Precision — closeness of repeated measurements to each other.

Analogy: a dart player whose darts cluster tightly but far from the bullseye is precise but inaccurate. One whose darts are scattered around the bullseye is accurate but imprecise.

In GIS:

High accuracy, low precision — correct on average but measurements vary.
High precision, low accuracy — consistent but systematically biased.

Types of GIS error

Positional

How close is a feature's recorded location to its true location?

RMS error reported in metres.
National datasets specify: NSSDA (Americas) or similar standards.
Methods: compare to independent high-accuracy measurements.

Attribute

Are the attribute values correct?

Binary: right / wrong.
Categorical: confusion matrix.
Continuous: RMS error.

Temporal

When was the data collected? Is it current enough?

Road datasets from 2010 lack 2024's cycle lanes.
Satellite imagery has an acquisition date.

Logical consistency

Does the data contradict itself?

Slivers, overlaps, unclosed polygons.
Mismatched categorical codes.
Invalid geometries.

Completeness

What's missing?

Known features not in the dataset.
Attribute fields unpopulated.

Each needs its own QA procedure.

Sources of error

Source data — the original acquisition (GPS precision, digitising error).
Processing — reprojection, classification, interpolation, simplification.
Integration — mismatches when combining datasets.
Interpretation — the human or model that categorised the data.
Output — printing resolution, display rendering.

Errors compound through pipelines.

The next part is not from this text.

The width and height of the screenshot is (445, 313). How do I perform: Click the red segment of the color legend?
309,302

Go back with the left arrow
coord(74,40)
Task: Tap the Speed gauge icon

Track each stage.

Error propagation

Start with ± tolerances on inputs; compute how they combine into outputs.

Addition/subtraction: errors add in quadrature.
Multiplication/division: relative errors add.
Buffer of ±d m on a feature with ±r m positional error → effective buffer ±√(d² + r²).

For complex analyses, Monte Carlo simulation is the general approach: sample inputs from their error distributions many times; observe output distribution.

Reporting

Every serious dataset should report:

RMSE or CI for positional accuracy.
Confusion matrix for categorical data.
Vintage and acquisition method.
Processing lineage — transformations applied.
Known limitations.

Standards:

NSSDA (National Standard for Spatial Data Accuracy).
ISO 19157 — Geographic information - Data quality.
FGDC-STD-007 — older US federal standard.

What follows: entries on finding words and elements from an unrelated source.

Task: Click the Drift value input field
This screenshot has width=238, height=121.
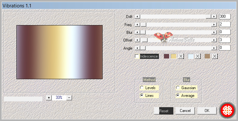Action: coord(225,16)
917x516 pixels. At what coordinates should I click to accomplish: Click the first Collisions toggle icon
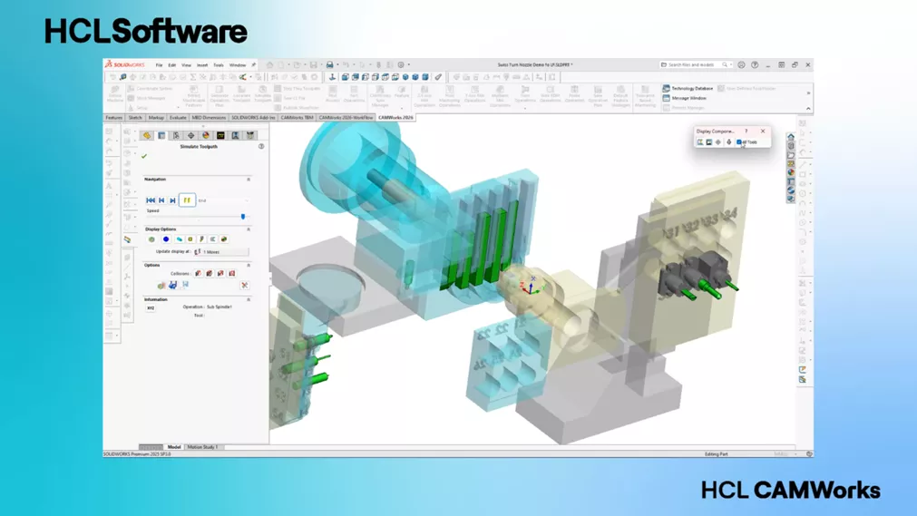click(198, 273)
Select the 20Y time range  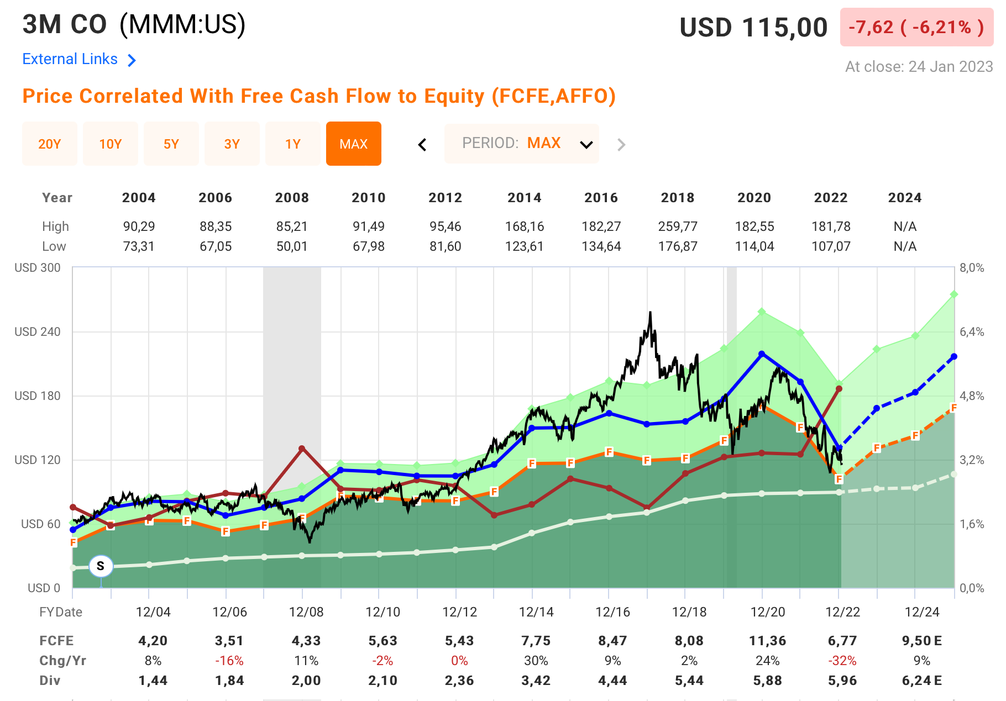coord(50,144)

Accuracy tiers for positional data

Rough tiers:

Tier	Accuracy	Typical source
Survey-grade	1–5 cm	RTK GNSS, total station
Mapping-grade	10 cm – 1 m	DGPS, LiDAR
Consumer	1–10 m	Smartphone GPS
Geocoded rooftop	1–30 m	Address geocoding
Street-level	10–100 m	Address interpolation
Postal code centroid	0.1–5 km	ZIP code
Administrative	1–100 km	City / country

Align your work's accuracy to the decision being made.

Classic accuracy pitfalls

False precision — 8 decimal places on a 100 m-accuracy coordinate.
Stale data — road network from 2015 in a 2025 analysis.
Mixed scales — combining 1:10 000 and 1:100 000 data without re-evaluating accuracy.
Hidden uncertainty — presenting model outputs as certainties.

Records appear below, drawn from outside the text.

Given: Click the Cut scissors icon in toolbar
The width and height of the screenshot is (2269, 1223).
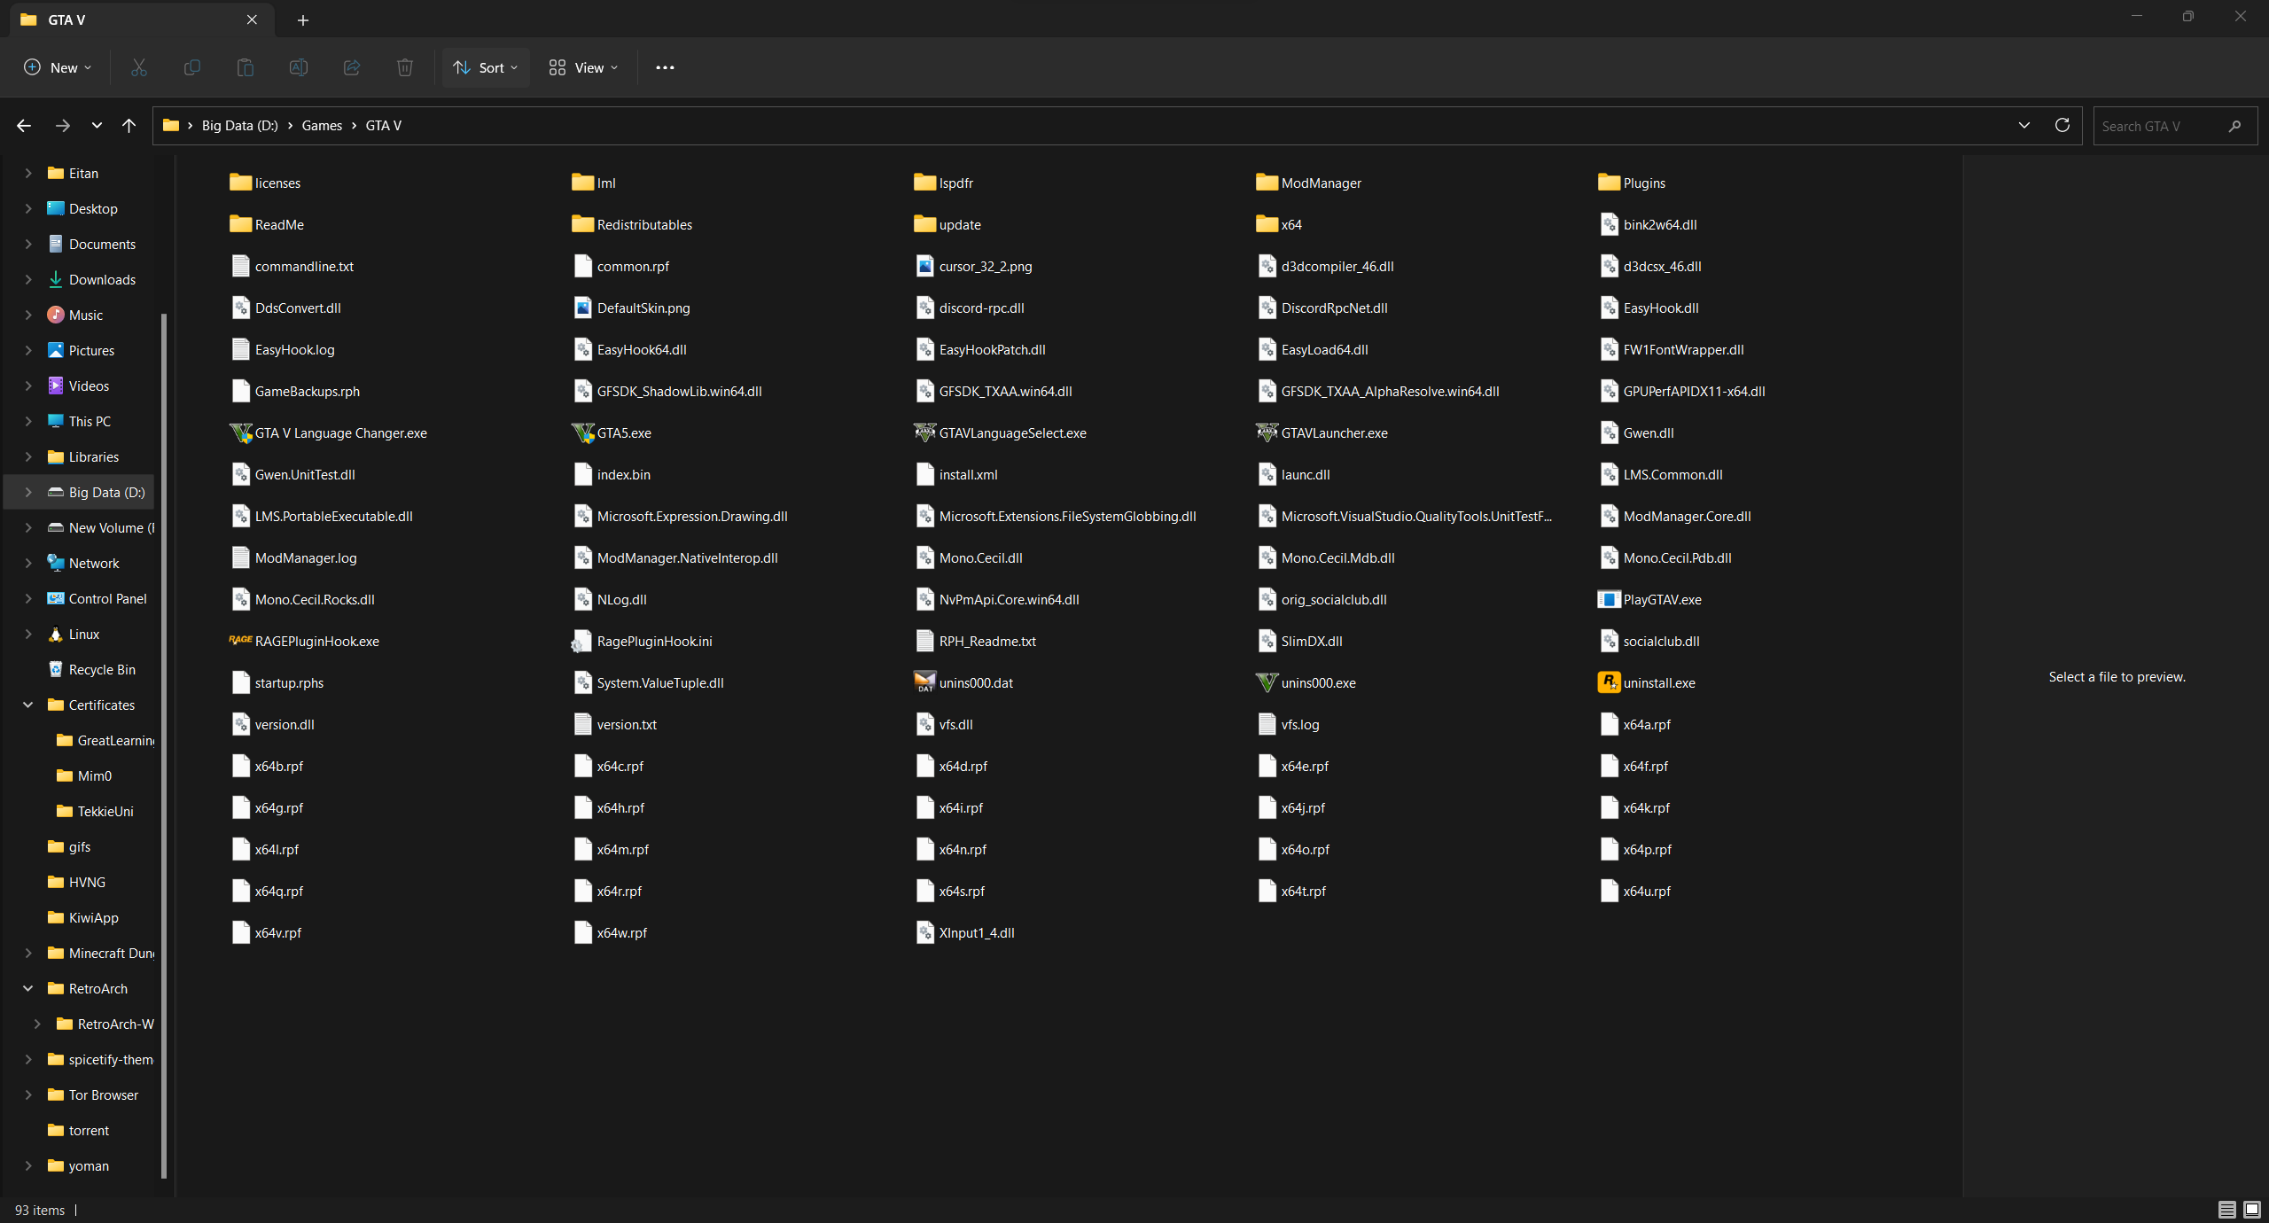Looking at the screenshot, I should [x=139, y=67].
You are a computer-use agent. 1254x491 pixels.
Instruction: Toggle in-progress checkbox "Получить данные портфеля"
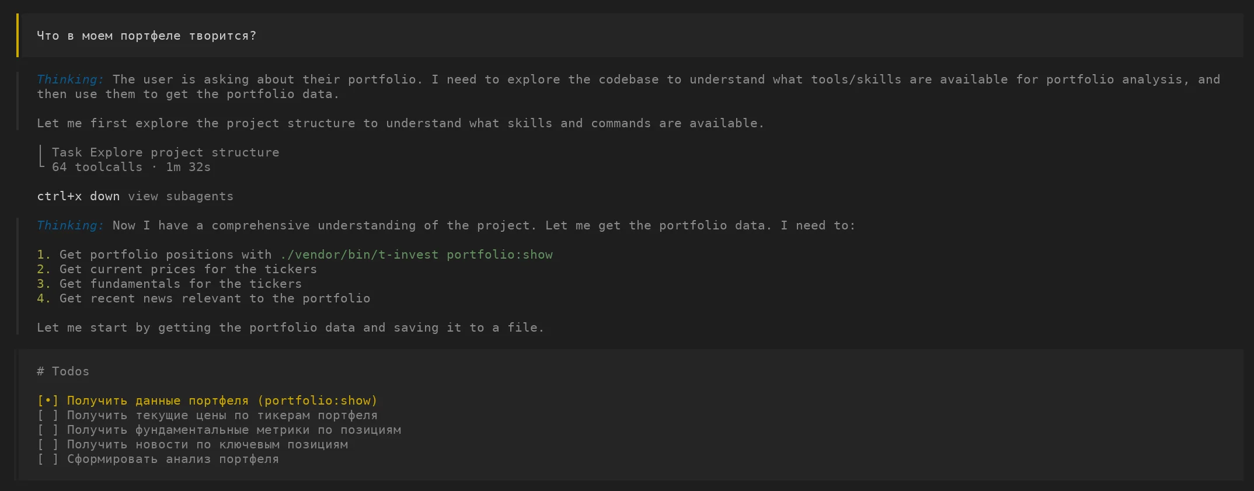[x=48, y=401]
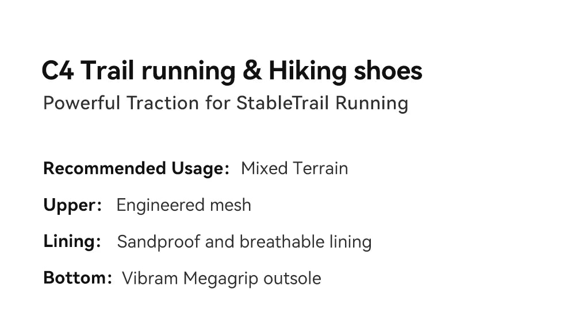Select the Recommended Usage label
Viewport: 575px width, 336px height.
point(136,168)
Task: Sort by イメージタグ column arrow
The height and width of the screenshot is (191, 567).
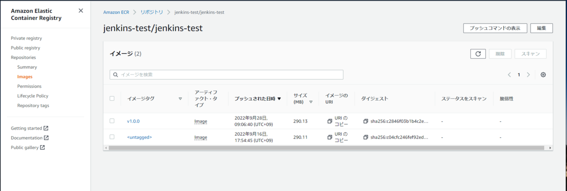Action: pyautogui.click(x=180, y=99)
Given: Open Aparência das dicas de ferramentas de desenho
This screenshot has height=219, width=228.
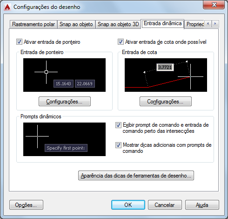Looking at the screenshot, I should tap(136, 176).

Cross-validation for accuracy

For spatial models:

Leave-one-out.
k-fold.
Spatial k-fold (neighbouring samples in same fold, so the test set isn't trivially predicted).

For categorical maps:

Stratified random sampling of ground-truth points.
Separate training and validation data.

Self-check exercises

1. Your GPS dart tightly clusters 5 m north of the true point. Accurate or precise?

Precise (tight cluster) but inaccurate (systematic 5 m offset). This pattern often comes from a systematic error — wrong datum, antenna offset, multipath bias in a specific direction. Calibrate with a known reference point; the offset often corrects with a datum shift or antenna offset parameter.

2. Your dataset has 10 m positional accuracy. What analyses does that support?

City-scale accessibility (walking times, park buffers), neighborhood-scale demographics, regional infrastructure planning. It does NOT support: on-parcel analyses (property boundaries), utility-network routing (metre-scale precision needed), or centimetre engineering. Match the question's required accuracy to the data's actual accuracy.

3. Why is Monte Carlo simulation useful for error propagation in complex GIS analyses?

Many spatial operations (buffer + intersect + aggregate) don't have closed-form error propagation formulas. Monte Carlo: sample each input from its error distribution, run the whole pipeline, repeat hundreds or thousands of times, and look at the distribution of outputs. It's computationally expensive but produces honest uncertainty estimates for any workflow.

Summary

Accuracy ≠ precision; report both.
Five error dimensions: positional, attribute, temporal, logical, completeness.
Errors compound through pipelines; track and report.
Monte Carlo handles complex error propagation.